A pedestrian walks past a USA Today newspaper box in Washington, D.C. Credit: Andrew Harrer/Bloomberg

Gannett Co., the owner of USA Today, will split into two publicly traded companies, one focused on broadcasting and digital businesses and the other on publishing, it said today, following the trend that has swept the media business.

Signaling its interest in digital investment, the company also said it has agreed to buy the 73% interest it doesn't already own in Classified Ventures, which owns Cars.com, for $1.8 billion in cash.
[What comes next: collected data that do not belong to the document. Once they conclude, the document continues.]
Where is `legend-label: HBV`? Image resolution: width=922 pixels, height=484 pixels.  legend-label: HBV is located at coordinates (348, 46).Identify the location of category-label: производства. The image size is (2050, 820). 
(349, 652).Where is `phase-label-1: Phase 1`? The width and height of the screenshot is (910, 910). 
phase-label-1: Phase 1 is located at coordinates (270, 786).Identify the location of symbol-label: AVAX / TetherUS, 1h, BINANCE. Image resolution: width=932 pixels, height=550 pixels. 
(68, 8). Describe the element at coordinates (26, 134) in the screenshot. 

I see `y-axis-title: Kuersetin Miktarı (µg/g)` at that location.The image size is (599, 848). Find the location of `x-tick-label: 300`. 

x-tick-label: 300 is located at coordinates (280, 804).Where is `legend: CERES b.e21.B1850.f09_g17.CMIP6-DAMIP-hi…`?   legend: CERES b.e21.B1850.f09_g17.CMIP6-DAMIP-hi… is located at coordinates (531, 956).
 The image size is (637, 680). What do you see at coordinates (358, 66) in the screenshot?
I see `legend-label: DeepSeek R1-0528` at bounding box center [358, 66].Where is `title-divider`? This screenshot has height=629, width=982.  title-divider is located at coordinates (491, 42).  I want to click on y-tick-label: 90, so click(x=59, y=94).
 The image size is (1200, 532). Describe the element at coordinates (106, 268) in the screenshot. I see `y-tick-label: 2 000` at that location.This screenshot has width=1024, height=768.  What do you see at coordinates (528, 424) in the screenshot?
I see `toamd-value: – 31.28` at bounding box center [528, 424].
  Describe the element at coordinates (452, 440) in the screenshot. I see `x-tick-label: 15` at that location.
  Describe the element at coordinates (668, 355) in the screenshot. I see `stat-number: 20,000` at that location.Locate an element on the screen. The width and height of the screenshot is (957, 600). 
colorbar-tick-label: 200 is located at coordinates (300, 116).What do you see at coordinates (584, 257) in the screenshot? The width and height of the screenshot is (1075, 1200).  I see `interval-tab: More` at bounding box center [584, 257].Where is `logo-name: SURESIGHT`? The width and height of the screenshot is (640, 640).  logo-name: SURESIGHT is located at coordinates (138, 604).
Cars.com, which was started in 1998, lets users check prices, compare models and read reviews of auto dealers.

The publishing business, comprising 82 daily newspapers and many more non-daily local publications, will be separated from dozens of TV affiliates through a tax-free distribution of assets to shareholders. The split comes after similar moves by News Corp., Time Warner and Tribune Co., all of which wanted to cleave stronger entertainment businesses from newspapers or magazines facing long-term problems.

News Corp., which had owned everything from movie studios to The Wall Street Journal, divided last summer into the entertainment company 21st Century Fox and a publishing company that kept the News Corp. name. Time Warner spun off Time Inc. earlier this year. Now 21st Century Fox is trying to buy a Time Warner that's unencumbered by its magazine business; Time Inc. is reporting its first financial results as an independent company this morning. Even the Washington Post Company has sold off the Washington Post.

Tribune Co. just yesterday completed its spinoff of its newspaper holdings, which included the Chicago Tribune, the Los Angeles Times and the Baltimore Sun.

"The creation of two highly focused companies with enhanced financial and regulatory flexibility will accelerate growth and create additional value for our shareholders," Gannett Chairman Marge Magner said in the statement.

Newspapers have steadily lost money and readership since hitting a sales peak in 2005. Classified advertising, once newspapers' greatest profit engine, has been hardest hit, dropping by more than half between 2000 and 2008 to $9.9 billion, according to the Pew Research Center.

Classified Ventures is backed by four media companies in addition to Gannett: McClatchy Co., Tribune Media Co., AH Belo Corp. and Graham Holdings Co.

Gannett rose 4.4% to $34.32 yesterday, giving it a market value of about $7.7 billion. The shares advanced as much as 9% in after-hours trading.